Moviefone-iPad-App-Screenshot-4

After buying it in 1999 — at the height of the Web 1.0 bubble — for upwards of $500 million in stock, AOL has pretty much let Moviefone languish ever since.

As others — from a myriad of entertainment content sites to the Fandango movie ticketing and content site to premium video distributor Netflix — have boomed, the old-school movie and ticket information site has decidedly not.

No longer, it seems. The New York-based Internet portal said it has partnered with Hollywood’s BermanBraun to “reimagine” Moviefone.

That will include a new design and user experience, including new mobile apps and bulking up of its social and content features, by early 2014.

AOL said that BermanBraun will now essentially manage Moviefone’s content, product and creative development, although AOL will retain ownership of the brand and run advertising sales in collaboration with their partner.

It’s an interesting and unusual move, because this partnership assumes AOL can’t fix what’s ailing Moviefone with its own internal resources. The site and apps got its last redo in 2010, also under CEO Tim Armstrong.

(Using outside expertise to fix existing digital assets within big companies seems to be a trend — former AOL exec Tina Sharkey just took over at Sherpa Foundry, which is aimed at that effort.)

Both parties declined to say what BermanBraun will be getting out of the deal.
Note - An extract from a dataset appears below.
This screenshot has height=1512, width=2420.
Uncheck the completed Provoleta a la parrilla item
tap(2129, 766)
My guess: Perhaps fees for the remake or some renumeration if it manages to up the value of the property significantly.

In addition, the pair said in a press release that Moviefone would also become a “utility for consumers to find and watch premium content on all devices.”
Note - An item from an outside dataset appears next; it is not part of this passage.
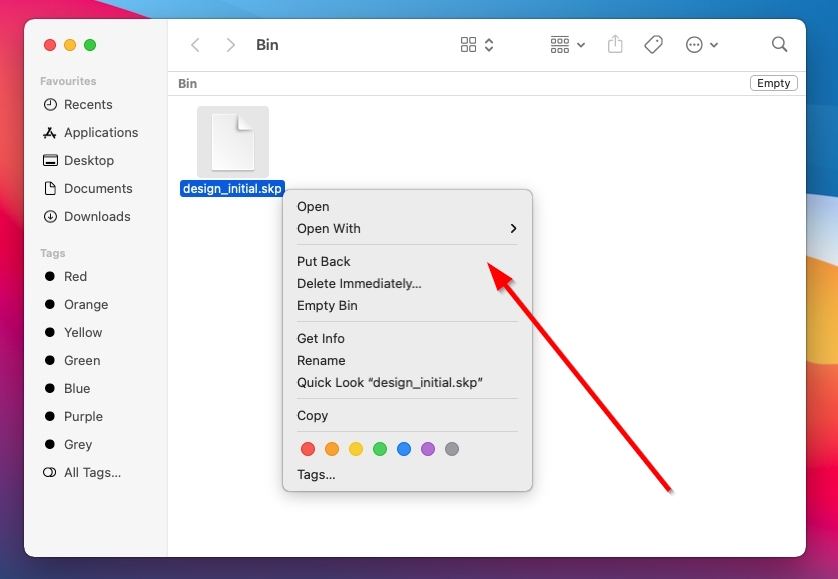Image resolution: width=838 pixels, height=579 pixels.
Task: Start a search with the magnifying glass
Action: coord(779,44)
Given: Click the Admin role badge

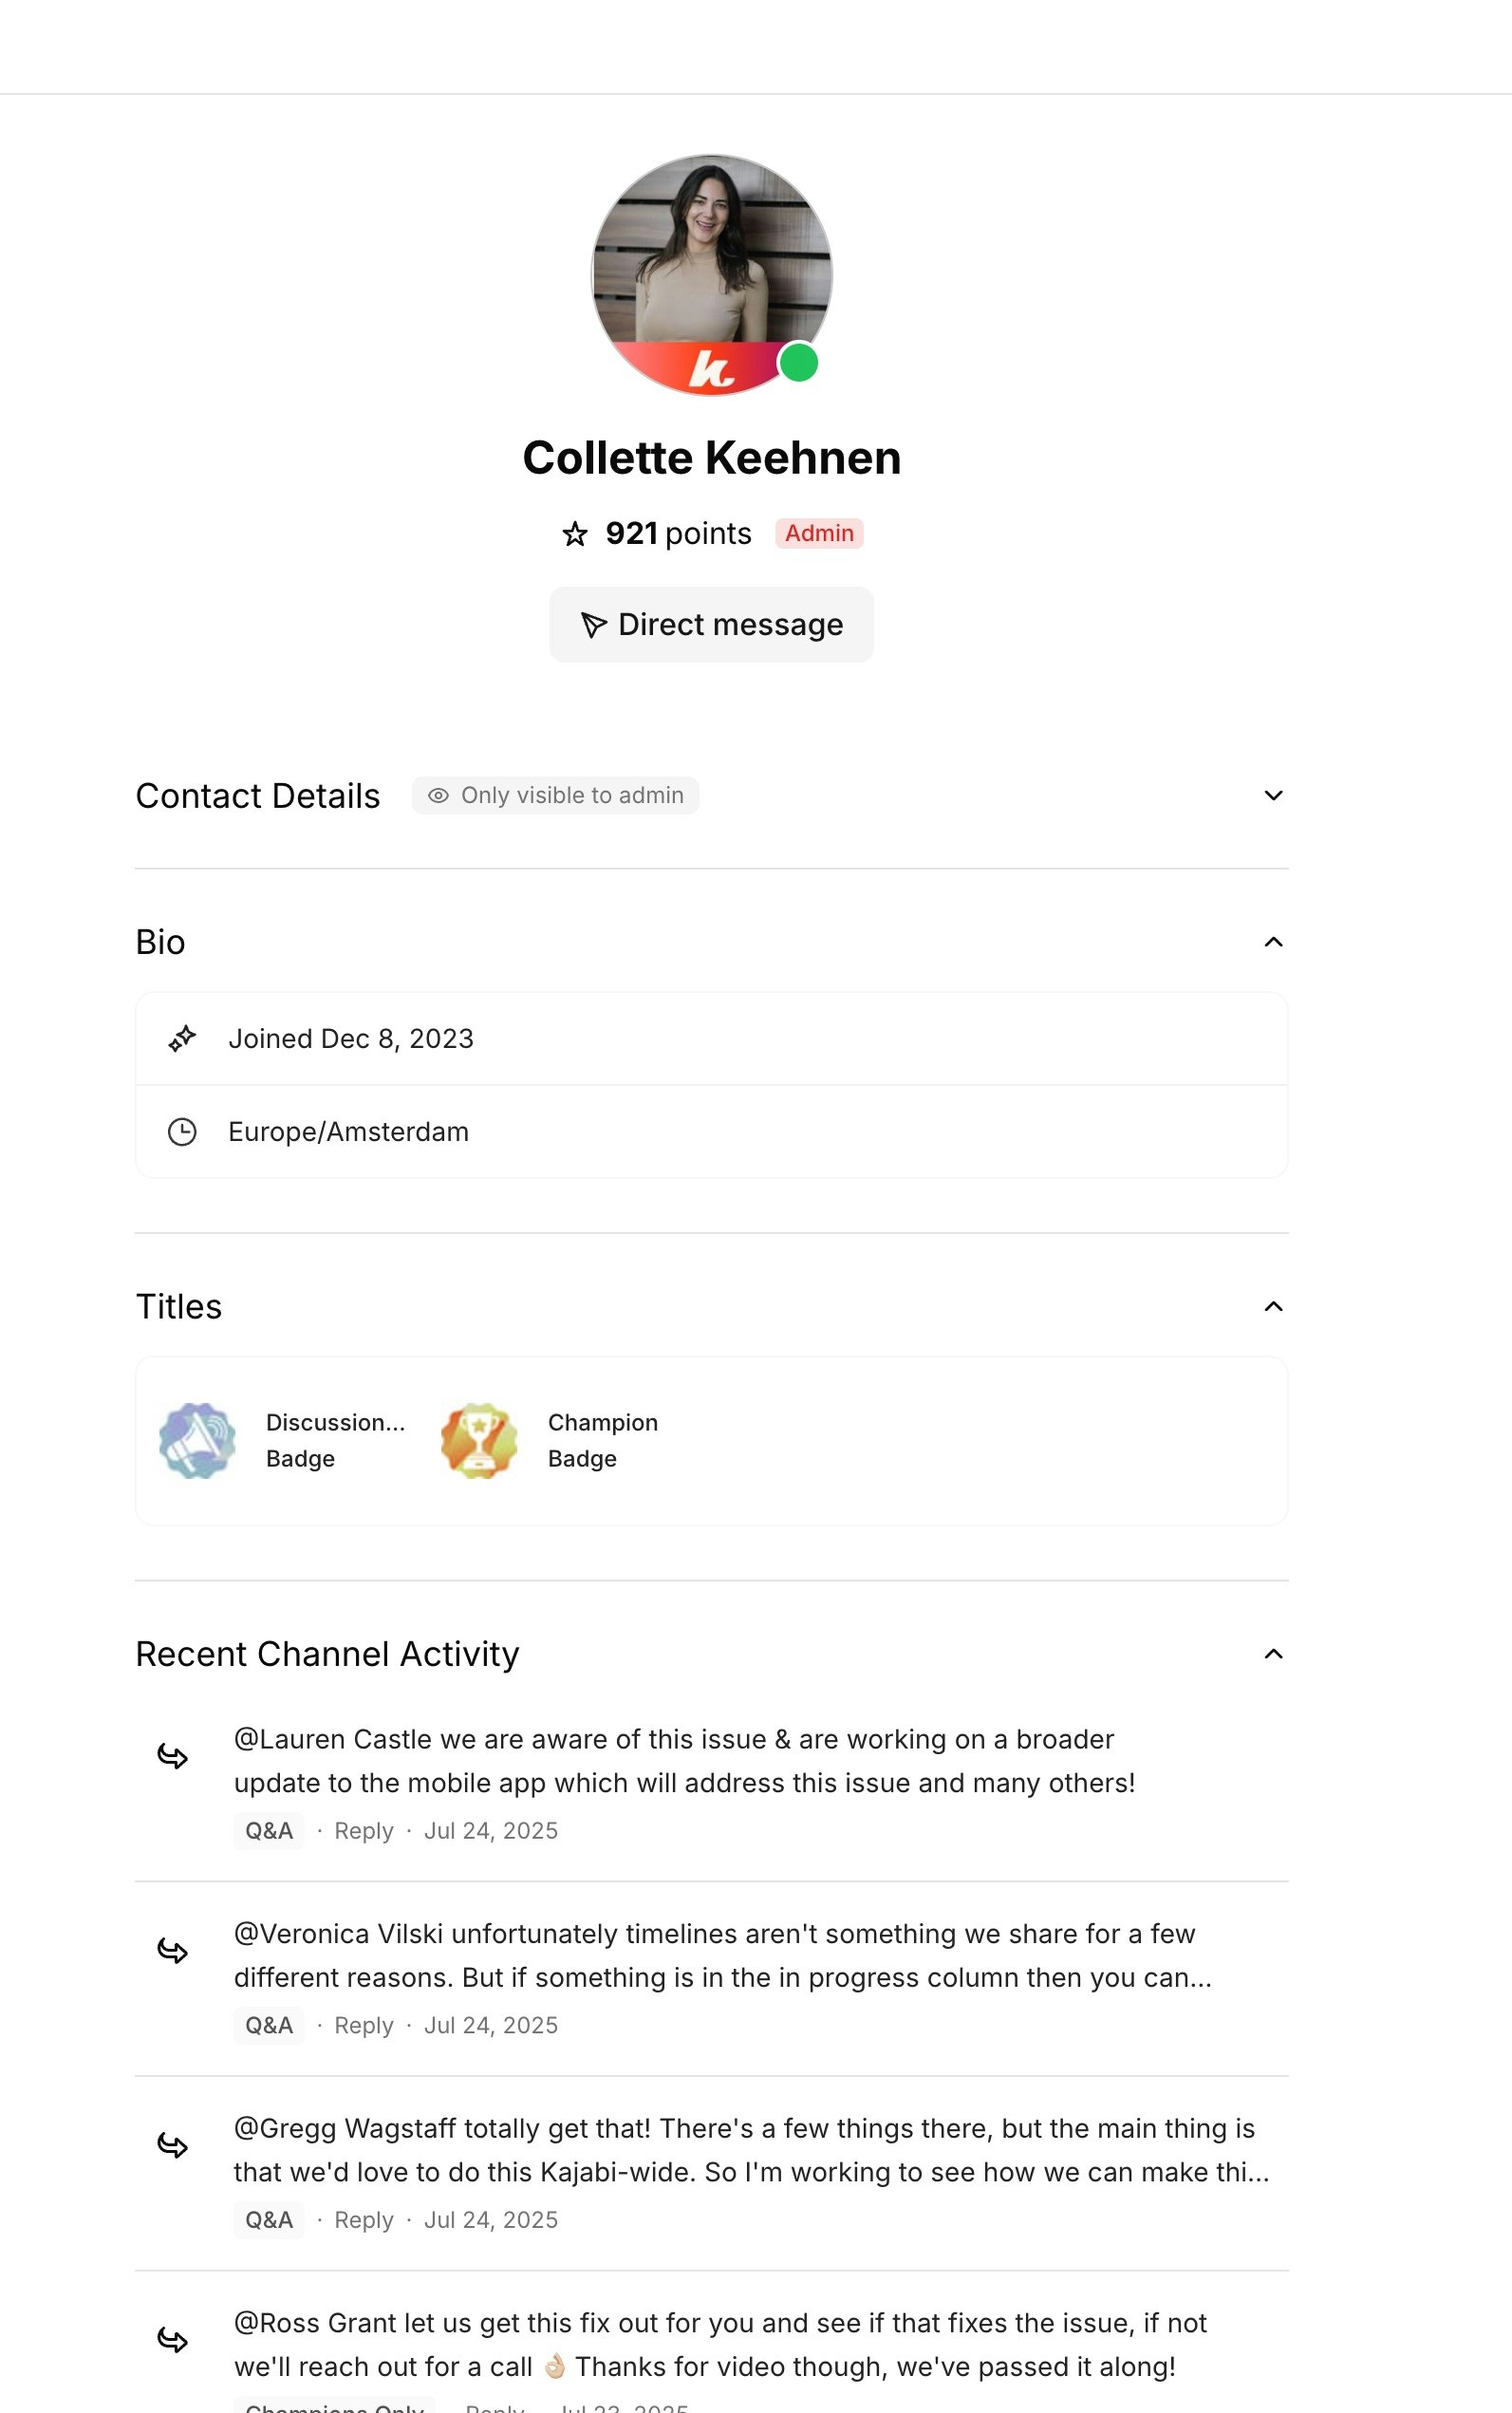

It’s not clear what that means — a new distribution play, perhaps? — but it’s a much needed upgrade for the service that was founded in 1989 as a way to find movie times via a telephone.

The time may be right. Now, everything old is new again, it seems, as the explosion of smartphones and other mobile devices allows the old Moviefone name to actually feel current.

AOL and BermanBraun have worked on several projects together, with the entertainment and digital production studio creating sites for men (Mandatory), pets (PawNation) and weather (Skye) for AOL.

In fact, the relationship goes back further than that — Lloyd Braun and AOL Brand Group CEO Susan Lyne once led Disney’s ABC television network together and developed hits such as “Lost,” “Desperate Housewives” and “Grey’s Anatomy.”

“Moviefone has huge awareness, but the product needs to be overhauled for a mobile world,” said Lyne. “This is as rich a time as ever to see great long form entertainment … I think we will have a unique offering next year and then it’s up to all of us to make it your first choice for entertainment.”

BermanBraun also has other properties that could be used on Moviefone, such as its Wonderwall celebrity site. It is perhaps one of the more ideal partners for such an overhaul, given its experience both digitally and with its deep ties in Hollywood.

“We see the reimagination of Moviefone as a perfect vehicle to showcase how content and technology can be seamlessly and effectively married in our mobile world,” said Braun. “We believe that the consumer and media companies can all benefit by having premium content showcased and framed in new and exciting ways.”